La ofensiva de Estados Unidos contra dos petroleros iraníes en el Golfo de Omán volvió a situar al Estrecho de Ormuz en una zona crítica, aunque el episodio ya no se reduce al relato de una acción táctica en alta mar. Si bien Washington aseguró que los buques trataban de evadir el bloqueo perimetral y defendió la intervención como una maniobra de precisión, el saldo humano informado por Irán introduce un contraste inmediato entre la versión militar y las consecuencias sobre el terreno.
De acuerdo con el Mando Central de Estados Unidos, los petroleros ’Sea Star III’ y ’Sevda’ fueron interceptados antes de llegar a puerto y neutralizados por un F/A-18 Super Hornet desplegado desde el portaaviones ’George H.W. Bush’. El Pentágono sostuvo que el propósito no era hundir las embarcaciones, sino inmovilizarlas con disparos contra sus chimeneas para frenar el flujo de crudo. El almirante Brad Cooper respaldó la operación al afirmar que las fuerzas mantienen un “compromiso estricto” con el cumplimiento del bloqueo.

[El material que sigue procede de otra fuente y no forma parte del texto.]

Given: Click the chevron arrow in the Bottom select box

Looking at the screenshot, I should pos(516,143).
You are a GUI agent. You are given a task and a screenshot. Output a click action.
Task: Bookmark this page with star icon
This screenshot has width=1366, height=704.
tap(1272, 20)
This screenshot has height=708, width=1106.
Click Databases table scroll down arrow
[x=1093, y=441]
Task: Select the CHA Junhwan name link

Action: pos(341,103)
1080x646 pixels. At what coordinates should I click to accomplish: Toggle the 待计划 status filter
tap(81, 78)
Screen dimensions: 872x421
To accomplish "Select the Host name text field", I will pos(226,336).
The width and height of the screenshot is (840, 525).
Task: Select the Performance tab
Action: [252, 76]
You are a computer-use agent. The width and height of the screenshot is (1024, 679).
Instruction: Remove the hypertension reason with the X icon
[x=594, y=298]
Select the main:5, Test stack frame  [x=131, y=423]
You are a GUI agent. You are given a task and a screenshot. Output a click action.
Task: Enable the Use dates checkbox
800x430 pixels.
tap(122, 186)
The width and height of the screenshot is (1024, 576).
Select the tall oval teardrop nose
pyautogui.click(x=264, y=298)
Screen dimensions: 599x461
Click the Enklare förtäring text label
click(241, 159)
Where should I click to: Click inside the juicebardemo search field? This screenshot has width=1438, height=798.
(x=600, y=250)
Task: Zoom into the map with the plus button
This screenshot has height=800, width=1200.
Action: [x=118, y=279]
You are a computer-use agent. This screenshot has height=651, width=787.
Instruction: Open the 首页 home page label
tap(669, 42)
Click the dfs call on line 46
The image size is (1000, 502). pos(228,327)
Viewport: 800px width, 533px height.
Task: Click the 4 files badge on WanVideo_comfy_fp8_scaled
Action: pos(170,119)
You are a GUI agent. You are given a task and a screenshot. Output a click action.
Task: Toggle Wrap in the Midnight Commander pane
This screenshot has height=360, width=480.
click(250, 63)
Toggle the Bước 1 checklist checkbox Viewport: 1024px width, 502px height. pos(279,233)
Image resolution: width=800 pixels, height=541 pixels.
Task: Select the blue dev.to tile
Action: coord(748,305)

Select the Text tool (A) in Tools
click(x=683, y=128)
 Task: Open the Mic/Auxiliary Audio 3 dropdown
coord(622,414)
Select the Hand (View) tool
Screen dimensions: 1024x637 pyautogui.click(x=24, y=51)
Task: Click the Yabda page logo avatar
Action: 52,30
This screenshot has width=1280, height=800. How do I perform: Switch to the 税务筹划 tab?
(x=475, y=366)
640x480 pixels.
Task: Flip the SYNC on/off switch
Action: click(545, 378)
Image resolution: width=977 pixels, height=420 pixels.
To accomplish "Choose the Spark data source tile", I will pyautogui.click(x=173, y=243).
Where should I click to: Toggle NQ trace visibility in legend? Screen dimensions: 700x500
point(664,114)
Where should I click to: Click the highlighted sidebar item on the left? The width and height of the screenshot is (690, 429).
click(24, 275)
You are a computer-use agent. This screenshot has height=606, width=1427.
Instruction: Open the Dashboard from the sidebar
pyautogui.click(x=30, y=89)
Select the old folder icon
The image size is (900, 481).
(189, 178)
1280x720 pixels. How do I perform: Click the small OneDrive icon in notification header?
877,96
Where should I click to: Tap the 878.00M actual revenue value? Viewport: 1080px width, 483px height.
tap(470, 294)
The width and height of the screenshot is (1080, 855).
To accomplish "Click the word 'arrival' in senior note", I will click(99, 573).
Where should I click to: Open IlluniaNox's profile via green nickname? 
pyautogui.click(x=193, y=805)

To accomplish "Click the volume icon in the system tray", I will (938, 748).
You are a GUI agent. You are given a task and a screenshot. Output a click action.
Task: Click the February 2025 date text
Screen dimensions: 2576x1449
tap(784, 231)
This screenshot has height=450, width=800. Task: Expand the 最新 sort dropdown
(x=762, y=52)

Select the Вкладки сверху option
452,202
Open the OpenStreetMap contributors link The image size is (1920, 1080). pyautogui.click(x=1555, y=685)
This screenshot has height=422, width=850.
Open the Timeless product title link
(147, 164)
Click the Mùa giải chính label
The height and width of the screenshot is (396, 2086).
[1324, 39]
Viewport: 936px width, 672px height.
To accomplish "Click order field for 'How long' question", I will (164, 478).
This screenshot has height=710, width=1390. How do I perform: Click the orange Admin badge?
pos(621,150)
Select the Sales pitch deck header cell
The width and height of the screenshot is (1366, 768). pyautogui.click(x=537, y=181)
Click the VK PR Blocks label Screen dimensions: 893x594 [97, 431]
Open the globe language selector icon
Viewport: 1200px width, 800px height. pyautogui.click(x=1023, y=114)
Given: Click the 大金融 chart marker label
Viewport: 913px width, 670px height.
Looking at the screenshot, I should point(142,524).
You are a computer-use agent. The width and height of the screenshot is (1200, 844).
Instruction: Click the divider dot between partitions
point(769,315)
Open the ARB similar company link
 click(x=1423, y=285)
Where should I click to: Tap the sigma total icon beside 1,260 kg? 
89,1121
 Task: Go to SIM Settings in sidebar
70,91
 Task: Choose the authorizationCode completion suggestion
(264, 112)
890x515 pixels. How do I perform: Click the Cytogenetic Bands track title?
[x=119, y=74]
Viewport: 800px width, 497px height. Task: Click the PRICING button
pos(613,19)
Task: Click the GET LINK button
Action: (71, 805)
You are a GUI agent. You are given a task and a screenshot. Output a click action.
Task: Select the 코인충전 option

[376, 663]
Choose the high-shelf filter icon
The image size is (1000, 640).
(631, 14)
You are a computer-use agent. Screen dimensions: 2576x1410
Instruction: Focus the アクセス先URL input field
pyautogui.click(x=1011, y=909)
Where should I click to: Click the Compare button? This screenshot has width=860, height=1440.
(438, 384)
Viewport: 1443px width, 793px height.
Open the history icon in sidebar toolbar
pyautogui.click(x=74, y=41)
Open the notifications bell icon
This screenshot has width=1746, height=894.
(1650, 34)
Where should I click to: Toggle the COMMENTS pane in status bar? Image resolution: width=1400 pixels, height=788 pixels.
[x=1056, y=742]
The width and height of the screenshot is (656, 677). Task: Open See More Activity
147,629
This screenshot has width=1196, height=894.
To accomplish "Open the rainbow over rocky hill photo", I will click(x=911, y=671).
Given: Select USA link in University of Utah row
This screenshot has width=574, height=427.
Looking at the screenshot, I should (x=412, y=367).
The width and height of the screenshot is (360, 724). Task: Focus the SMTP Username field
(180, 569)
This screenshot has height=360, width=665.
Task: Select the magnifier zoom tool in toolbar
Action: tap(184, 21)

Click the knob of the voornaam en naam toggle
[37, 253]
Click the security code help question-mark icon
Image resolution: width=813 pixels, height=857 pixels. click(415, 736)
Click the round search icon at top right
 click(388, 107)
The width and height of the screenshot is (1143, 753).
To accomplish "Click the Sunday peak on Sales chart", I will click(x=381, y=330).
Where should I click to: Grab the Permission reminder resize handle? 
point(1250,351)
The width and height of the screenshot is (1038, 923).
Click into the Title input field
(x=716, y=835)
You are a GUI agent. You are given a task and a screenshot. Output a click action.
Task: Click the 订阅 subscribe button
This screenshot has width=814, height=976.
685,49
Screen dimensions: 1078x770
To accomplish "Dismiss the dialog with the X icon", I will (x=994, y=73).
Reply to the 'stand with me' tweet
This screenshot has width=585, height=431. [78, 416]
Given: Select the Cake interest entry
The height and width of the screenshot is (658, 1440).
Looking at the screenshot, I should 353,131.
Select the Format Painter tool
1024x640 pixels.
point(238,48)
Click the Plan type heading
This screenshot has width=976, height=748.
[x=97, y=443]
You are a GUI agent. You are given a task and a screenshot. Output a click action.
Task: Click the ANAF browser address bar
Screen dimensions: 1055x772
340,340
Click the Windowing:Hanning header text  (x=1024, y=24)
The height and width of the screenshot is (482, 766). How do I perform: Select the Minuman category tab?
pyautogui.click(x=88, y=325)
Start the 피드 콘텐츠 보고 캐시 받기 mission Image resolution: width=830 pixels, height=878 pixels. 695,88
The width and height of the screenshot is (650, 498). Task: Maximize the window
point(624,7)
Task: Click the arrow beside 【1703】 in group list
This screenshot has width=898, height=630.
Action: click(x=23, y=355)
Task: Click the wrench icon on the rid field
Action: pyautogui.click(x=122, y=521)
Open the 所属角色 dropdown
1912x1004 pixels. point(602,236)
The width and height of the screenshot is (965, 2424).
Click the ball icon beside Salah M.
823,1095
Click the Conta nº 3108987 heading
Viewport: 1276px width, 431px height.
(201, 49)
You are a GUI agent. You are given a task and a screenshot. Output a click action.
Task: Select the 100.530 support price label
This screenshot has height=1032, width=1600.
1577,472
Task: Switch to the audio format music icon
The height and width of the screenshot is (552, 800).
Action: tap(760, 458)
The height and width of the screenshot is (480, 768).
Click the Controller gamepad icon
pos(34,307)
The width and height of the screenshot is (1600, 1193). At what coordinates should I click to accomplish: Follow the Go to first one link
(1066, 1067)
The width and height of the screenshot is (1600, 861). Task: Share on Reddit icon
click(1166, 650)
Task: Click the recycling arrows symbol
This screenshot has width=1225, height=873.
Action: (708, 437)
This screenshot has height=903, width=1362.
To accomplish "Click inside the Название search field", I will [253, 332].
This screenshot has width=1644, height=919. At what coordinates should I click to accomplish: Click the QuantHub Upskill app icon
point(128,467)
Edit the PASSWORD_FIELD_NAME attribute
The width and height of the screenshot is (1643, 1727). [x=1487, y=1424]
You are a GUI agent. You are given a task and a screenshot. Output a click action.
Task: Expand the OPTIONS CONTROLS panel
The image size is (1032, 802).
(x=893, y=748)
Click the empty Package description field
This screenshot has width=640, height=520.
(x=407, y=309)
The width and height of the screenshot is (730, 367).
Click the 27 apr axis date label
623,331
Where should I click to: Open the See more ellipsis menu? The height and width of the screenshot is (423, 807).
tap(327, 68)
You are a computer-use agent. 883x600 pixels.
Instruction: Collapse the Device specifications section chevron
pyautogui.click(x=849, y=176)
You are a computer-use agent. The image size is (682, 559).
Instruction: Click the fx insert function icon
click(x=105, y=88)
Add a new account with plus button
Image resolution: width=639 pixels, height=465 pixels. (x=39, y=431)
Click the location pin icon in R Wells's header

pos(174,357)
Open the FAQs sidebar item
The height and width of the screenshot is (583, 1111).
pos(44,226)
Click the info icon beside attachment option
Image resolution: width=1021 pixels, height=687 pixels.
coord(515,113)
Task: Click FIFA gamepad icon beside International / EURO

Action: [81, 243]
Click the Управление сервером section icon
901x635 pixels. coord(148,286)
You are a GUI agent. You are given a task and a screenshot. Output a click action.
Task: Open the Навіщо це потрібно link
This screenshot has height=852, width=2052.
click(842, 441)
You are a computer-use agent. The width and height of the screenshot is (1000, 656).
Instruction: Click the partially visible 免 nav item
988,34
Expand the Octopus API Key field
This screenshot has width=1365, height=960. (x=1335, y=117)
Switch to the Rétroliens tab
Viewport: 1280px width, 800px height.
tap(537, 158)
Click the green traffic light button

La versión iraní, en cambio, pone el acento en el costo civil de la escalada. Teherán confirmó la primera víctima mortal y varios desaparecidos tras las incursiones de las últimas horas, mientras el gobernador de la provincia de Minab, Mohamad Radmehr, vinculó el episodio a un ataque nocturno contra un buque de carga distinto a los petroleros mencionados por Estados Unidos. Con Ormuz otra vez bajo tensión, el caso deja abierta una advertencia mayor: la distancia entre los comunicados oficiales y el impacto humano de una crisis que continúa agravándose en la región.